Could you reproduce every record below exactly as written?

Records from a data collection
/---

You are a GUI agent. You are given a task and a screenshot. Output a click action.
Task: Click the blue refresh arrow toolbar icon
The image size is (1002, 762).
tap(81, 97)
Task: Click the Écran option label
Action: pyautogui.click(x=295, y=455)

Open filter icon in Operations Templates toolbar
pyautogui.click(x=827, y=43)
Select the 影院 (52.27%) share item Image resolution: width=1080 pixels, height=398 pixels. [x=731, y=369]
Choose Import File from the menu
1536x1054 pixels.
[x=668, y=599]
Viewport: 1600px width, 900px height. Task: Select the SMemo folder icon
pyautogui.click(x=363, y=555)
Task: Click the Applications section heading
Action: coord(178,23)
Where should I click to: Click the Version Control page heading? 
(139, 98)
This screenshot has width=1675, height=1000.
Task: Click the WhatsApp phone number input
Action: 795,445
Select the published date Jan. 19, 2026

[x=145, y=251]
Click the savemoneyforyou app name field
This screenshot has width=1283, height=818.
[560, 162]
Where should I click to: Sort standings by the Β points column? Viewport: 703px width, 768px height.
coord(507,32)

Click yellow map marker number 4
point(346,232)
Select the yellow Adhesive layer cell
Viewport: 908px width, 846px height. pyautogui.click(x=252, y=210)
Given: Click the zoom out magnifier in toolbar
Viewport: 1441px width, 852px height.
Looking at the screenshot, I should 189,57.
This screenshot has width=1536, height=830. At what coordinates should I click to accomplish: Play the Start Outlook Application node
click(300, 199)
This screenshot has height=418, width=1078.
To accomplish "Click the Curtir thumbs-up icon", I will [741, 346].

\---

__Written reply__.
You are a GUI agent. You are given a task and a screenshot. Output a click action.
Task: Click the blue refresh arrow toolbar icon
The image size is (1002, 762).
tap(81, 97)
Task: Click the Écran option label
Action: pyautogui.click(x=295, y=455)

Open filter icon in Operations Templates toolbar
pyautogui.click(x=827, y=43)
Select the 影院 (52.27%) share item Image resolution: width=1080 pixels, height=398 pixels. [x=731, y=369]
Choose Import File from the menu
1536x1054 pixels.
[x=668, y=599]
Viewport: 1600px width, 900px height. Task: Select the SMemo folder icon
pyautogui.click(x=363, y=555)
Task: Click the Applications section heading
Action: coord(178,23)
Where should I click to: Click the Version Control page heading? 
(139, 98)
This screenshot has width=1675, height=1000.
Task: Click the WhatsApp phone number input
Action: 795,445
Select the published date Jan. 19, 2026

[x=145, y=251]
Click the savemoneyforyou app name field
This screenshot has width=1283, height=818.
[560, 162]
Where should I click to: Sort standings by the Β points column? Viewport: 703px width, 768px height.
coord(507,32)

Click yellow map marker number 4
point(346,232)
Select the yellow Adhesive layer cell
Viewport: 908px width, 846px height. pyautogui.click(x=252, y=210)
Given: Click the zoom out magnifier in toolbar
Viewport: 1441px width, 852px height.
Looking at the screenshot, I should 189,57.
This screenshot has width=1536, height=830. At what coordinates should I click to accomplish: Play the Start Outlook Application node
click(300, 199)
This screenshot has height=418, width=1078.
To accomplish "Click the Curtir thumbs-up icon", I will [741, 346].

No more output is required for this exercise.